Water conservation.Two green community water techniques deserve our attention: rainwater collection systems and gray water systems. Rainwater collection systems collect water for landscape irrigation and other uses that don’t require significant treatment. If the collection vessels are on or under the ground, they don’t pose a problem for the fire service as long as they don’t inhibit firefighter access. However, if rainwater is collected and stored on rooftops or on upper floors of buildings, they add a significant structural load, which must be addressed. Although new construction is relatively easy, design engineers simply calculate the additional load when designing the structure. Retrofitting a collection system on existing buildings poses a far more difficult problem. These additional loads must be considered during the installation of these water conservation systems, including the containment vessels, piping, and collection systems.

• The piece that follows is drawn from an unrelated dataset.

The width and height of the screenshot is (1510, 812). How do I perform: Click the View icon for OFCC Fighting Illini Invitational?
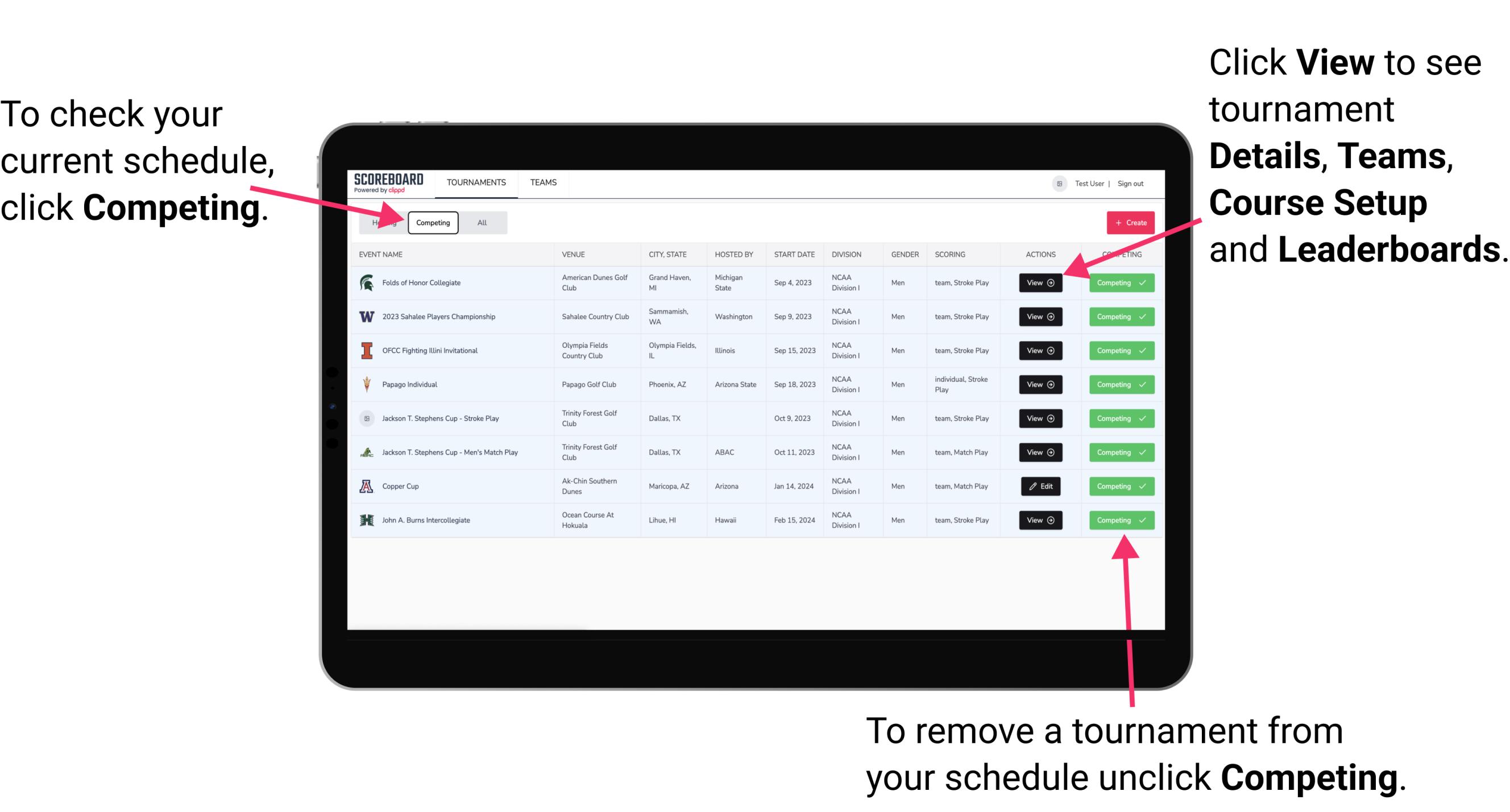(1040, 351)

(3) Exterior photovoltaic panel inverters.

Gray water is typically recognized as a source of potentially recycled water that has been used but not polluted. This normally comes from bathing, washing, and similar activities. Gray water can be collected and reused for landscape irrigation and other uses that don’t require potable water. One current reuse method uses warm gray water to heat water in piping systems through something akin to a heat exchanger. These systems pose a different potential problem for the fire service.

Fire department concerns regarding water conservation include the following:

• Underground rainwater cisterns may not be identified. Driving over one of them could collapse the cistern cover and disable a fire apparatus.

• Added loads to structures may result in early, violent collapse. It’s critical to consider “point loading” of a roof or floor system by the addition of water tanks.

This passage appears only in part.